---------- Provided records

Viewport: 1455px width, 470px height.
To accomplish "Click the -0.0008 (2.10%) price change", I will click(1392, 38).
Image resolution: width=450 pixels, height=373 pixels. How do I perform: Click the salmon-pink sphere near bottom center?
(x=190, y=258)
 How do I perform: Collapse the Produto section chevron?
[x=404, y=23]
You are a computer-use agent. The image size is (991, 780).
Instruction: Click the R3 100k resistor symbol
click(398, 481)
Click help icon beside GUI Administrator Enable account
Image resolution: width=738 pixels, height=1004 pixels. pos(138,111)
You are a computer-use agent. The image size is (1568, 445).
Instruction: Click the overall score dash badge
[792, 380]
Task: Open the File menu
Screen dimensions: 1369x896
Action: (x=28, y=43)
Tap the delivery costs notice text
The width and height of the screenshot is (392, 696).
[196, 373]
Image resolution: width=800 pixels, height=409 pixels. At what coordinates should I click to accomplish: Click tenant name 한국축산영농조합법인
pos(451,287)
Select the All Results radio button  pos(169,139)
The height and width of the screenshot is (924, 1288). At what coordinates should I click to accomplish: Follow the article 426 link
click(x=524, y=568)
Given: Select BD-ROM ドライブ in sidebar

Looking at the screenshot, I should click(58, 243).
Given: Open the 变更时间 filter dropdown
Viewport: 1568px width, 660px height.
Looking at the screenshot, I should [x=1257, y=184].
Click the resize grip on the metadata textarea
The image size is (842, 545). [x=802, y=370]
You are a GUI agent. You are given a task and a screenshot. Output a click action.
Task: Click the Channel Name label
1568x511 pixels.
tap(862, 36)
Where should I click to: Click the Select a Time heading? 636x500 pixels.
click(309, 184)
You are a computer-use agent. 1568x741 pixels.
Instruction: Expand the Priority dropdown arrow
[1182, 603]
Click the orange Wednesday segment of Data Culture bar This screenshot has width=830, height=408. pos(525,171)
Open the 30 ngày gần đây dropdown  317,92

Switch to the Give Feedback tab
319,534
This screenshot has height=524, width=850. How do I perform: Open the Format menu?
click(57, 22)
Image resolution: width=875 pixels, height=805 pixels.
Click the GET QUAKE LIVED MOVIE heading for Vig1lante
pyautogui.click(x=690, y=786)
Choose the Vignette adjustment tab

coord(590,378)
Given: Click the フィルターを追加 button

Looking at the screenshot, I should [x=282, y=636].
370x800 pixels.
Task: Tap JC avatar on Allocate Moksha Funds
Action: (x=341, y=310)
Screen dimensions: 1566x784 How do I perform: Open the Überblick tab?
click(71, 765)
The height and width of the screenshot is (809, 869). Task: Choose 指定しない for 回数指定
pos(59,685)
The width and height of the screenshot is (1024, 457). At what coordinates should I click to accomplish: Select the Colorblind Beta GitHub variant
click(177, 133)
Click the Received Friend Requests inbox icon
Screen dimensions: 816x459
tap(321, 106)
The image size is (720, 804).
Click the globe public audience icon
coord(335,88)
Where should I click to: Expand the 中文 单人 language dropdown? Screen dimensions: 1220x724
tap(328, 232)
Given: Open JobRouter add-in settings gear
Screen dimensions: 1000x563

--------------------

(Problem requirements) Determine how many lines of the data above hold the word "agent". Output that number only.

(Answer to this problem) 4